Macron promised measures to help households deal with high prices a month ahead of the presidential election. French government has already spent €20 billion a year to moderate energy costs.

In addition, France’s oil giant TotalEnergies will offer a discount of 10 cents per liter at domestic gas stations.

South Korea has been another country that cut taxes on fuels. The measure that took effect on Nov. 12 was extended until the of July. The government cut taxes of 164 won, 116 won and 40 won per liter for gasoline, diesel and LPG respectively.

The government had announced in October that taxes on key oil products would be slashed by a fifth and the 2% LNG tariffs would be temporarily removed.
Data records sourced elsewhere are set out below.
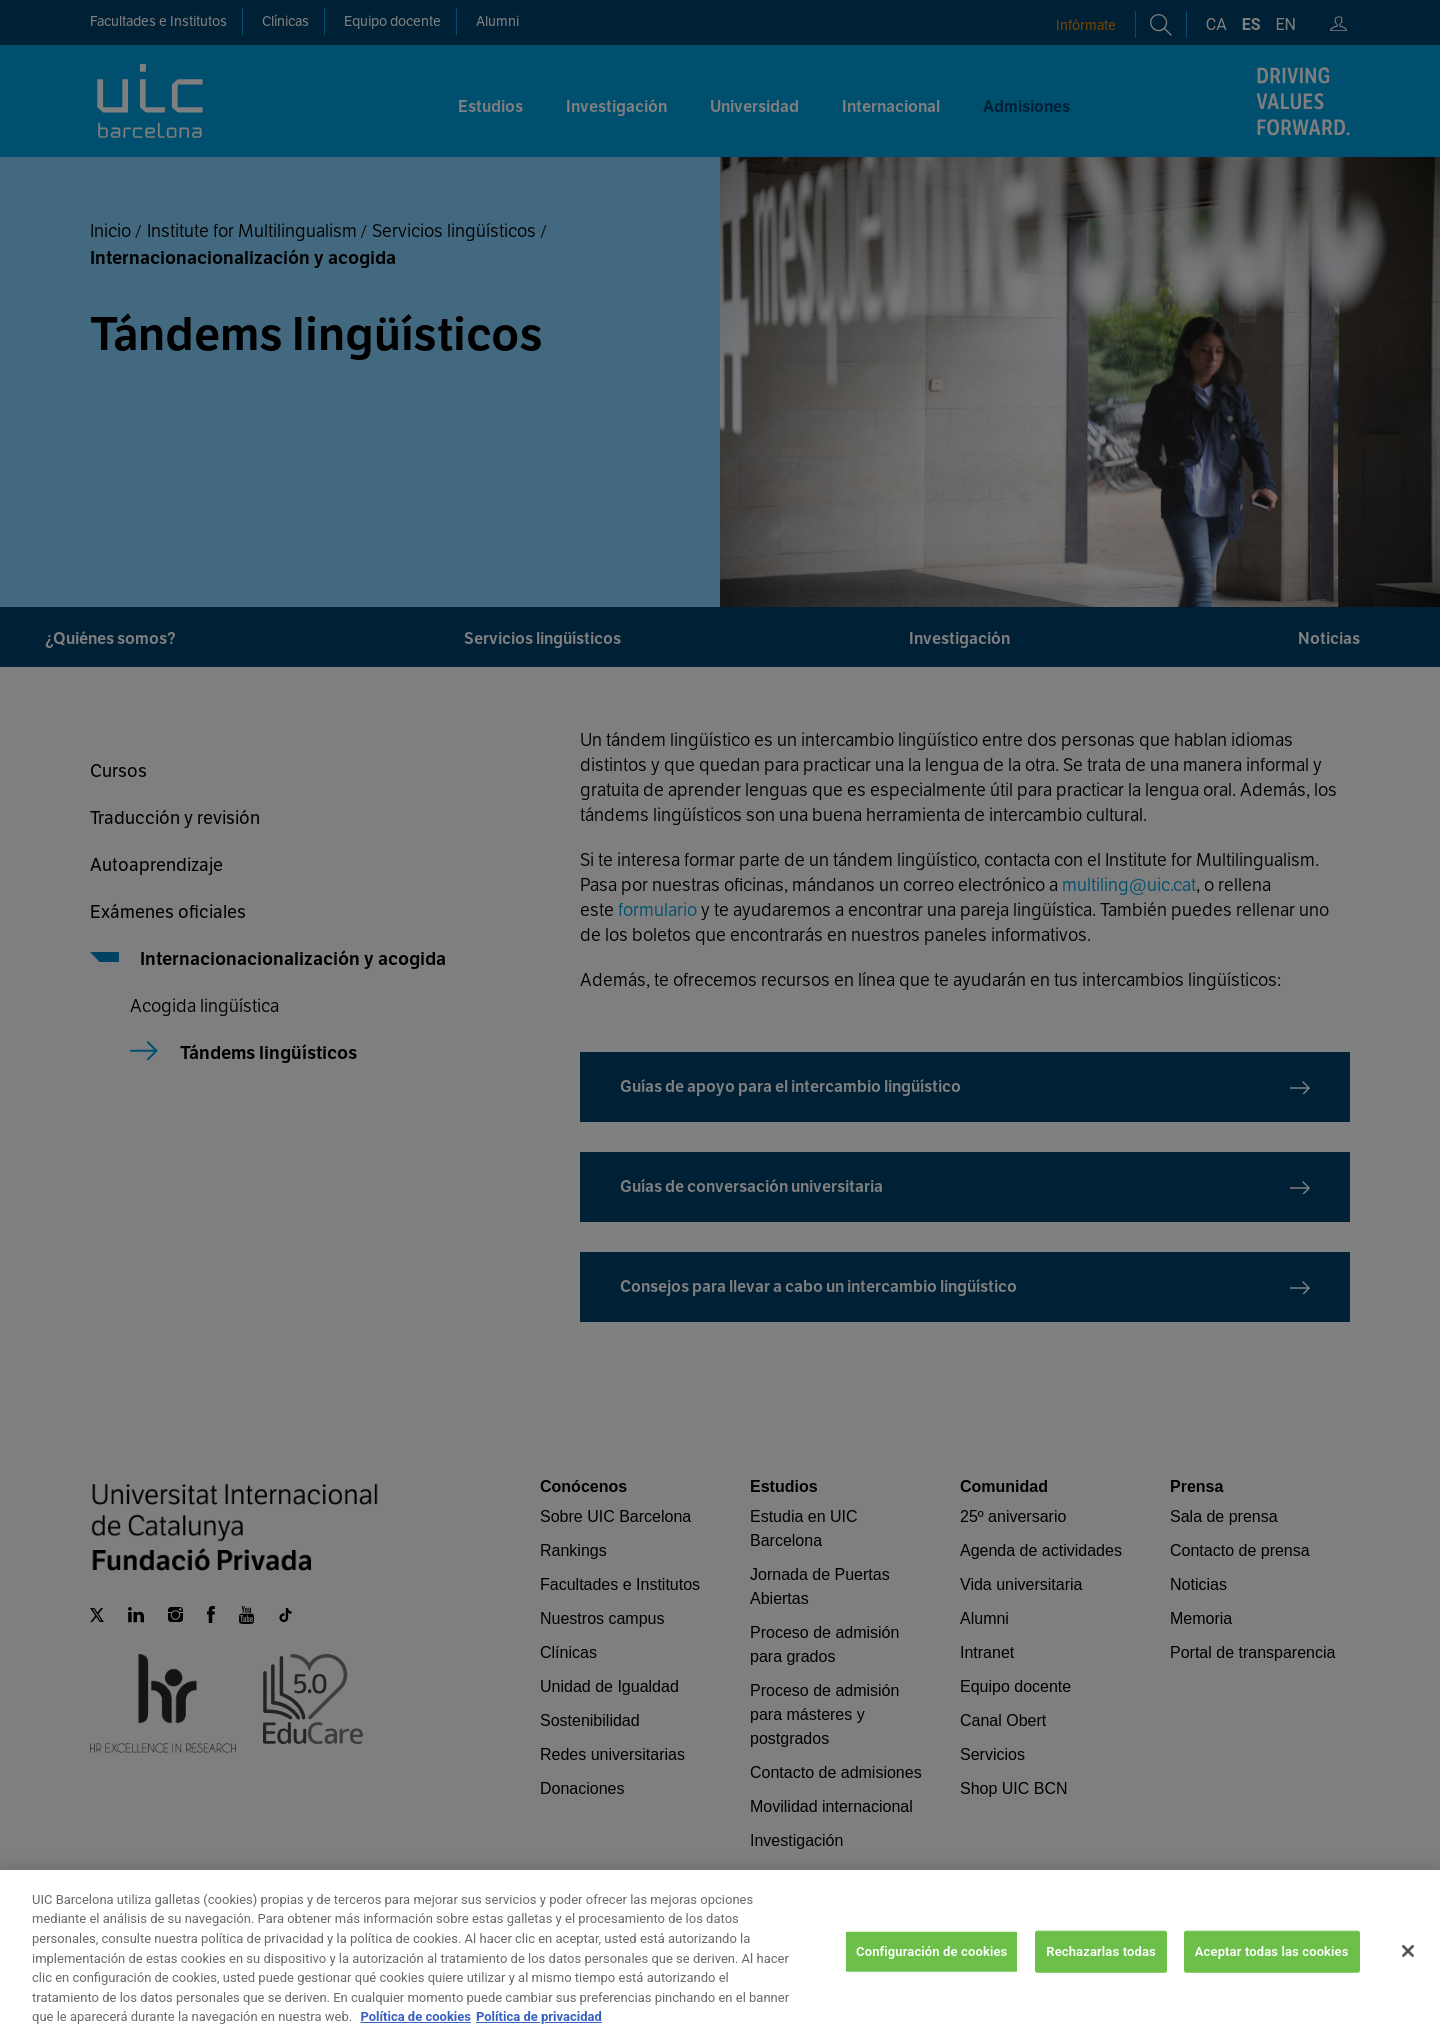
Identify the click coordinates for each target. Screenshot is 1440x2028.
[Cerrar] (1408, 1978)
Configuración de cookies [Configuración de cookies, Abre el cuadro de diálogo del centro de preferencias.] (931, 1977)
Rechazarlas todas (1101, 1977)
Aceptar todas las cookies (1272, 1977)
Malaysia’s oil subsidies may more than double this year to reach 28 billion ringgit ($6.67 billion) if oil prices remain high, taking its monthly bill to 2.5 billion ringgit if the price keeps above $100 a barrel.

Malaysian government’s January expenditure on gasoline, diesel and LPG amounted to 2 billion ringgit, increasing tenfold on the year. Last year, the government’s petroleum subsidies were 11 billion ringgit.

Brazil’s Senate passed two legislations last week to cut fuel price hikes with subsidies and tax exemptions. While it’s good news for Petrobras, the state oil company, it’s bad news for the states, which will have reduced tax revenues.

The first bill allows the government to compensate fuel distributors if international prices go above a certain range for domestic prices.

The second bill simplifies measures on calculation of the state tax regarding prices of gasoline, ethanol, diesel, biodiesel and LPG.